Comme jeunes vous avez des rêves et toutes les opportunités sont bonnes à saisir. Le foyer est une de ces opportunités. Landry N’Nang Ekomie

Au début du siècle dernier, les sciences européennes étaient fortement marquées par l’attitude positiviste. Pour mieux appréhender leurs objets d’étude, les scientifiques les posaient devant eux. Cela en faisait des objets transcendants, c’est-à-dire extérieurs et distants de la personne qui en faisait l’étude. Une question cruciale se posait alors. Comment le scientifique pouvait-il avoir accès au sens de ce qu’il étudiait s’il n’y avait pas prise mutuelle entre lui et son objet d’étude, si ce dernier continuait à maintenir un écart entre lui et l’objet dans le sens de Gegenstand ? (ce qui est posé devant nous). Pour résoudre ce problème du sens des choses pour nous, un penseur allemand de cette période proposa qu’il fallait « revenir aux choses elles-mêmes » en laissant ces dernières nous livrer leur sens. Pour ce faire il fallait donc ne plus les tenir à distance mais en être proche. C’est, me semble-t-il, ce problème de la proximité que l’évangile de ce dimanche nous invite à méditer. J’ajouterais à ce mot un deuxième, celui de la gloire.

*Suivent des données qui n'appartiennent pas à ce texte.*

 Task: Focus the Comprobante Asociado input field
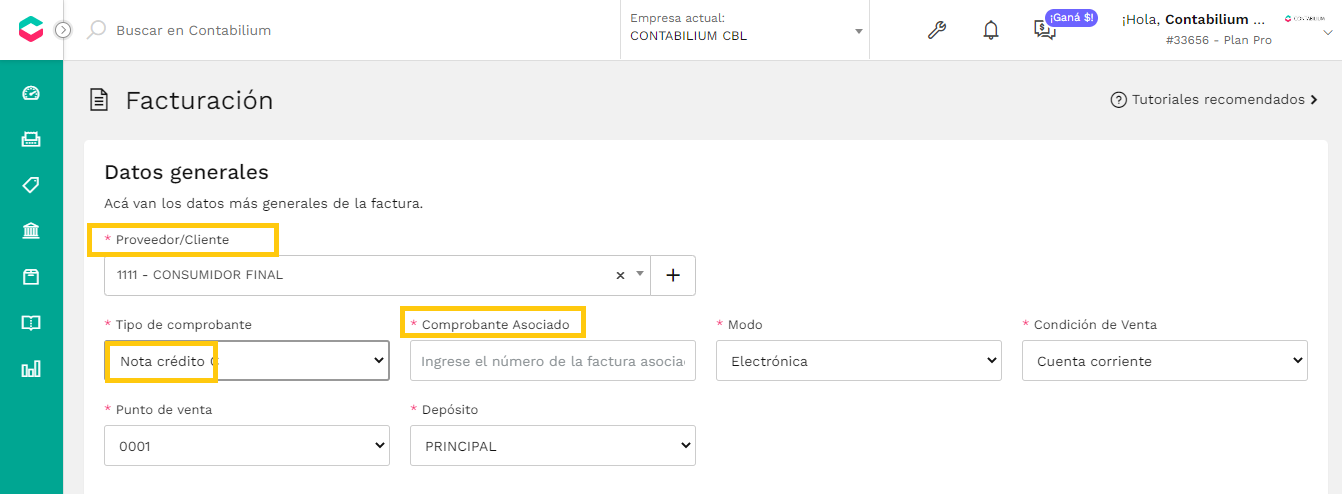553,361
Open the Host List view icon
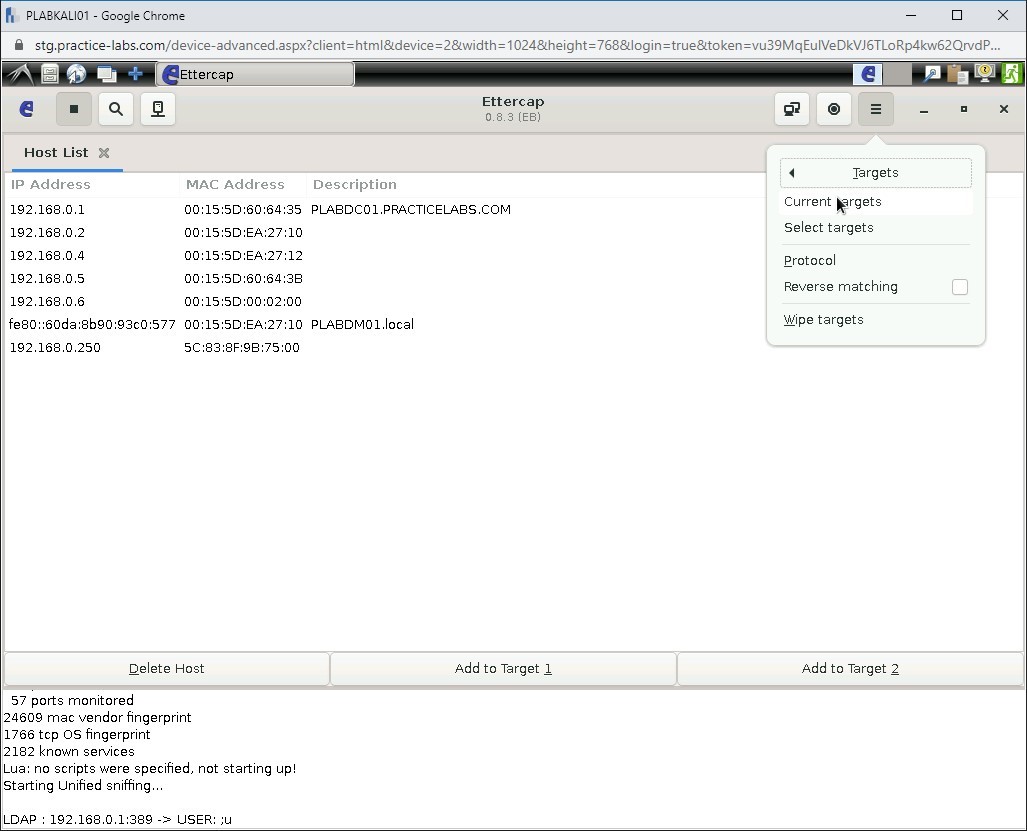1027x831 pixels. click(x=157, y=109)
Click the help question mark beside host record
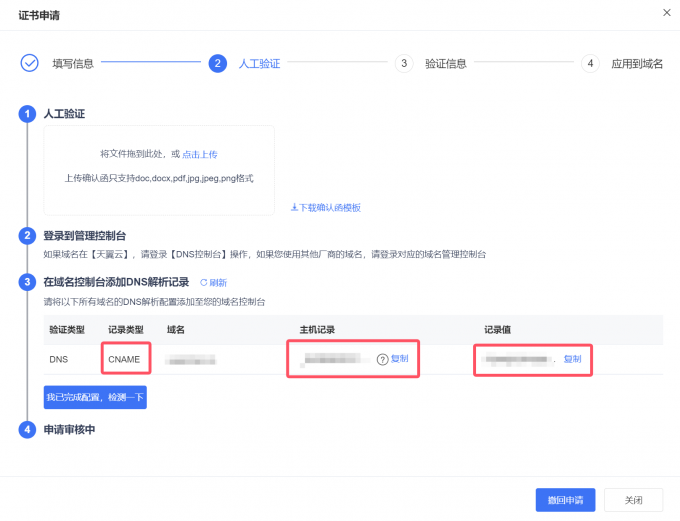The width and height of the screenshot is (680, 521). (382, 359)
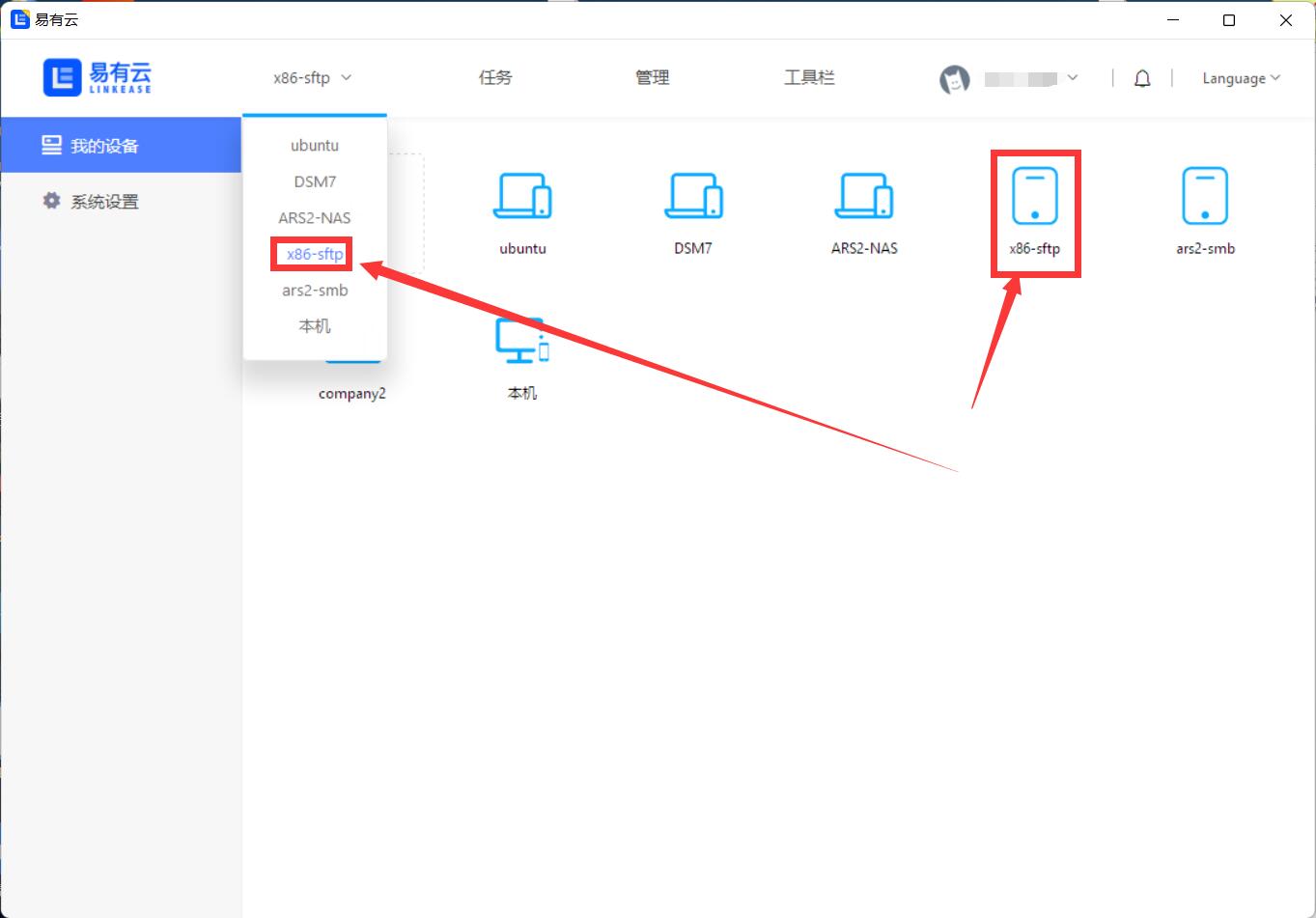Select DSM7 in the dropdown list

[315, 181]
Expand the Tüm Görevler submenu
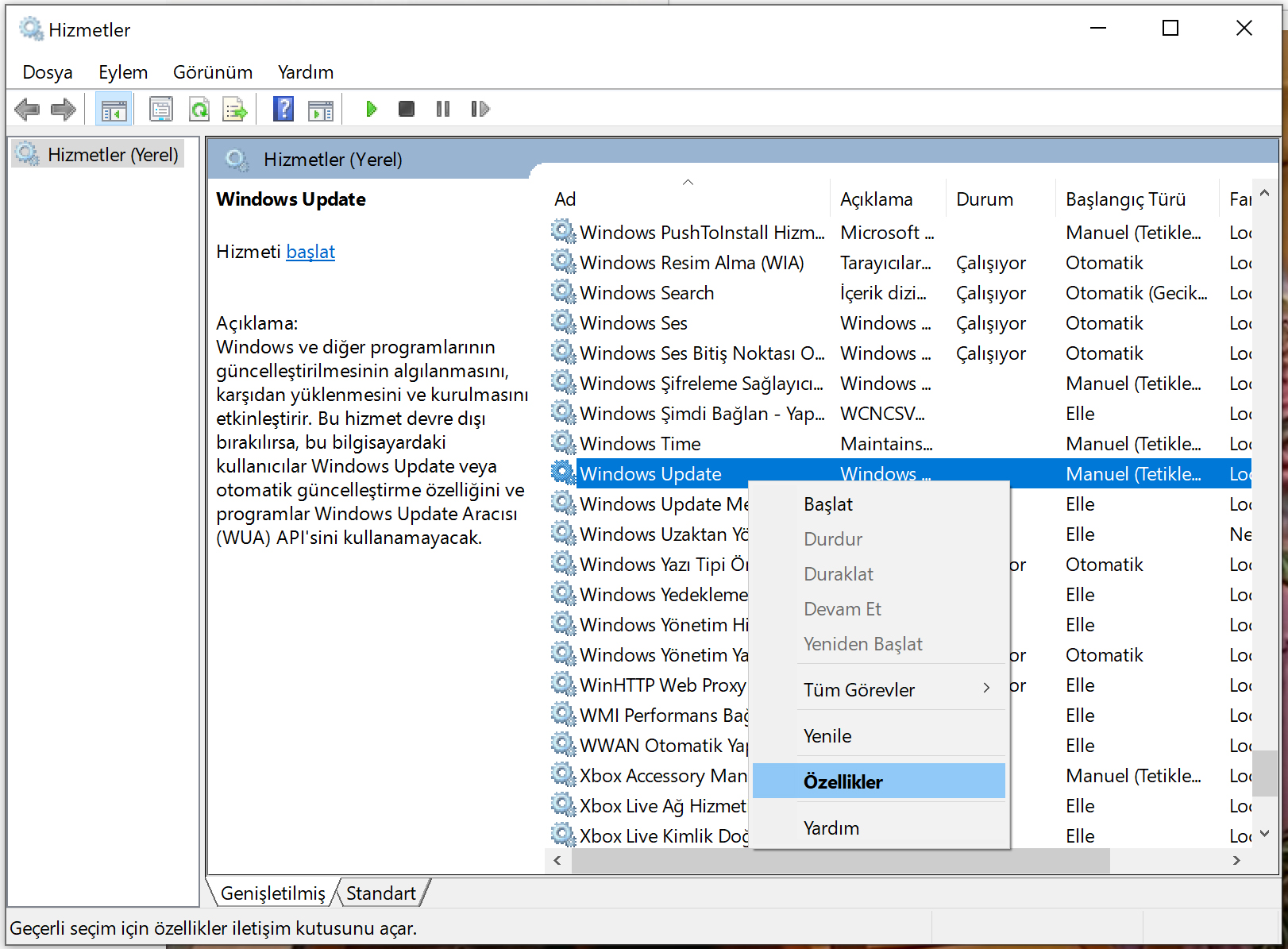The image size is (1288, 949). pyautogui.click(x=859, y=689)
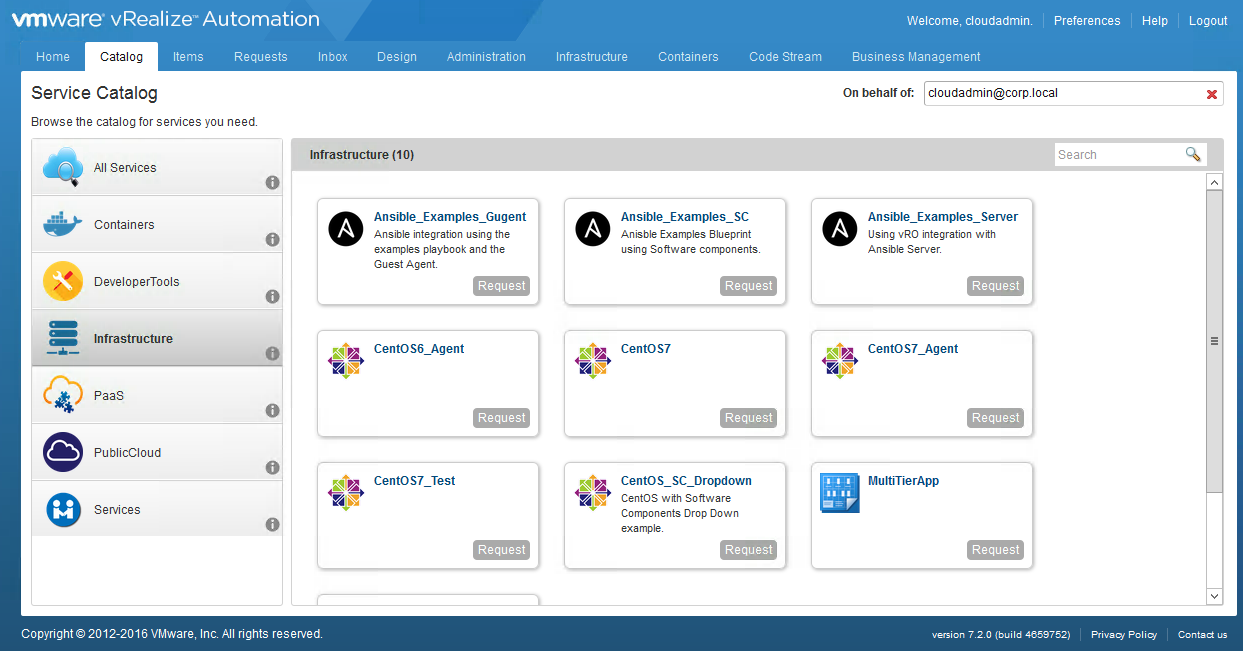Click the MultiTierApp blueprint icon
This screenshot has width=1243, height=651.
[839, 493]
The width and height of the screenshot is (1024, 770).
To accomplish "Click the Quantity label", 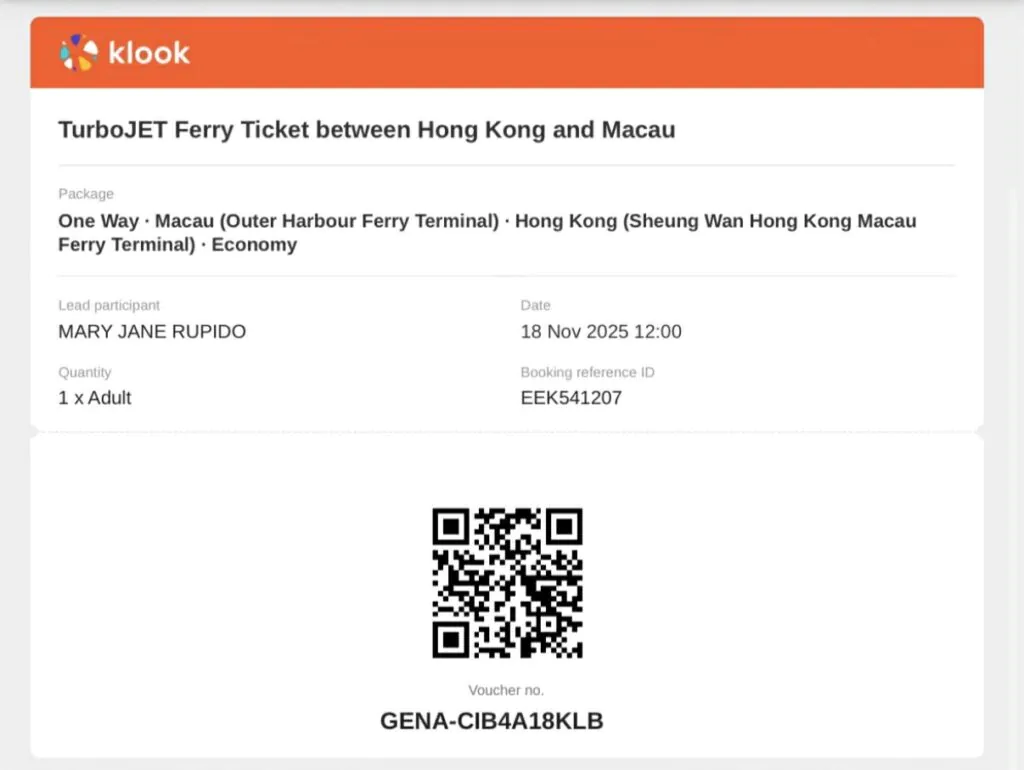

Les deux fils de Zébédée « s’approchèrent » de Jésus. Ils enjoignirent à Jésus d’exécuter leur demande : siéger l’un à sa gauche et l’autre à sa droite dans sa gloire. C’est une approche éminemment politique du ministère de Jésus. Il y a là un premier sens de la proximité qui se dégage. On peut la qualifier d’une proximité qui ne rapproche pas mais qui éloigne. Quel sens donnons-nous à notre désir de proximité avec Dieu ? avec les spiritains au sein du foyer d’étudiants dans lequel je vis ? Ce désir laisse-t-il un espace à la liberté ? Manifestement Jacques et Jean ne laissent pas cette possibilité à Jésus. Il faut que Jésus réponde comme ils le pensent à leur demande. Il s’approche de Jésus car ce dernier est une opportunité pour atteindre leur objectif : avoir la gloire. Comme jeunes vous avez des rêves et toutes les opportunités sont bonnes à saisir. Le foyer est une de ces opportunités car il offre un cadre idéal pour les études et cela peut en conséquence fausser le sens de la proximité qu’occasionne la vie au foyer entre vous et les spiritains.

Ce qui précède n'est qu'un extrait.